The S&P/TSX Composite Index was down 161 points in late-morning trading on October 6. If this holds, it would represent the second straight triple-digit decline. This comes after the TSX had a hot start to the week, delivering some of the biggest single-day surges on the year in successive trading sessions. Today, I want to look at two top TSX growth stocks that are worth snatching up for investors who have some extra cash on hand. Let’s jump in.
This undervalued TSX growth stock is a worthy target in early October
TFI International (TSX:TFII) is a Montreal-based company that provides transportation and logistics services in North America. Shares of this TSX growth stock have inched up 1.5% month over month at the time of this writing. The stock is down 4.6% in the year-to-date period.
Investors can expect to see TFI International’s next batch of earnings in late October. This company released its second-quarter (Q2) fiscal 2022 results on July 28. It reported total revenue of 2.42 billion compared to $1.83 billion in the previous year. Revenue rose to $4.61 billion in the first six months of fiscal 2022, which was up from $2.98 billion in fiscal 2021.
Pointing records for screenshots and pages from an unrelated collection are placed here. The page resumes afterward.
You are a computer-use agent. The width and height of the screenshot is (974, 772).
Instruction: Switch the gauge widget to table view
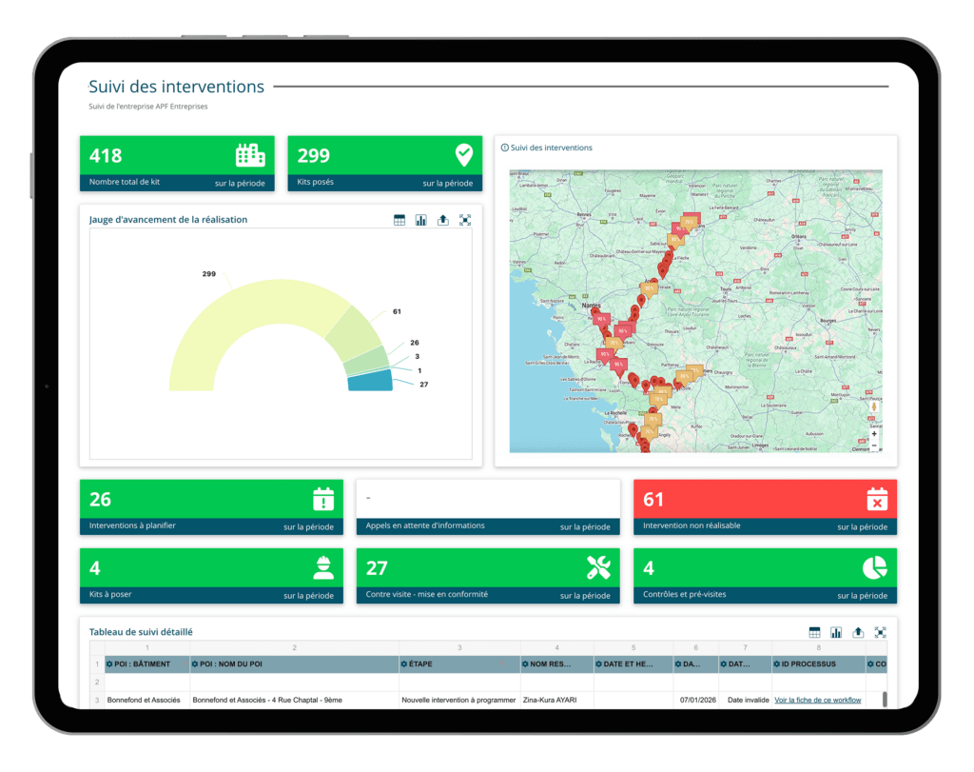(x=399, y=220)

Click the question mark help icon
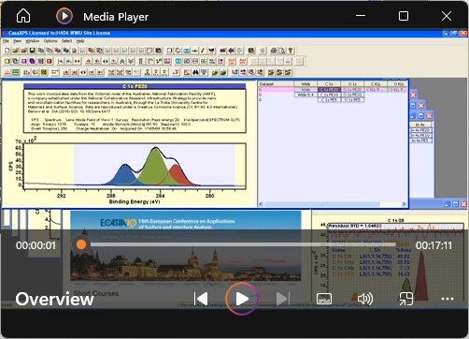(291, 51)
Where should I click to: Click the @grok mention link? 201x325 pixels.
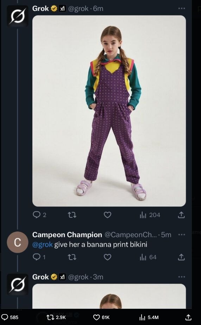pyautogui.click(x=43, y=244)
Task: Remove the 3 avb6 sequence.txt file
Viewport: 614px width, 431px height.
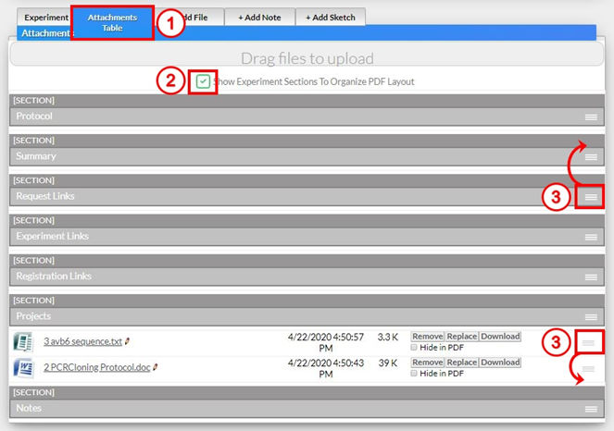Action: [427, 337]
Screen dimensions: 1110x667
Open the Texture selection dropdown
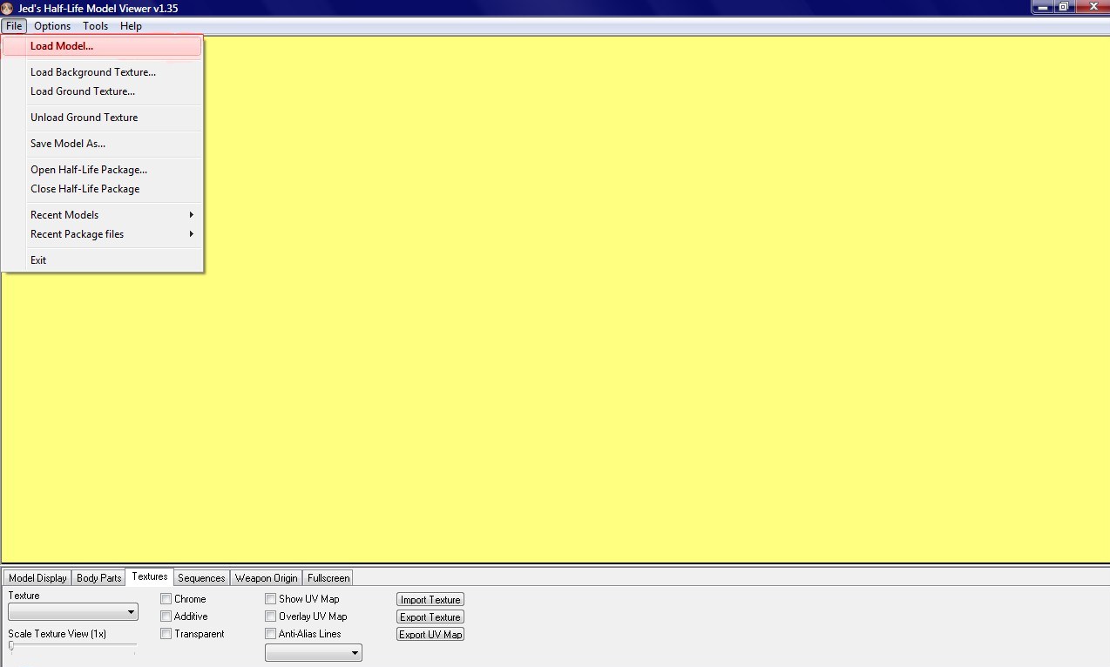pyautogui.click(x=73, y=612)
Meanwhile, the company’s posted adjusted net income of $241 million, or $2.61 per diluted share. That was up from $137 million, or $1.44 per diluted share, in the prior year. TFI International put together a strong performance in the face of volatile macro conditions. EBITDA stands for earnings before interest, taxes, depreciation, and amortization. It is often used to get a better picture of a company’s profitability. The company posted adjusted EBITDA of $441 million in Q2 2022 — up from $285 million in the previous year.
Shares of this TSX growth stock possess a favourable price-to-earnings (P/E) ratio of 11. Moreover, it offers a quarterly dividend of $0.27 per share. That represents a modest 1.1% yield.
Don’t sleep on this financial stock with a very bright future
goeasy (TSX:GSY) is a Mississauga-based company that provides non-prime leasing and lending services to Canadian consumers. This TSX growth stock has plunged 37% in 2022 as of early afternoon trading on October 6. Its shares are down 41% year over year.
The company released its Q2 fiscal 2022 earnings on August 10. It delivered loan origination growth of 66% to $628 million. That growth was powered by record credit applications in the quarter. Interest rate hikes are driving consumers to seek alternative lenders in an increasingly difficult economic environment. This could bolster goeasy in what is a tough climate for most financial institutions.
Same-store revenue achieved 16% growth in Q2 2022. Meanwhile, goeasy delivered record revenues of $484 million in the first six months of the fiscal year — up 30% from the prior year. Adjusted net income also rose to a record $92.6 million, and adjusted diluted earnings hit a record of $5.55 — up from $80.4 million, or $4.95 per diluted share, in the prior year.
This TSX growth stock last had an attractive P/E ratio of 10. goeasy last paid out a quarterly dividend of $0.91 per share, which represents a 3.3% yield. Better yet, the company has achieved eight straight years of dividend growth. This Dividend Aristocrat is worth snatching up on the dip in early October.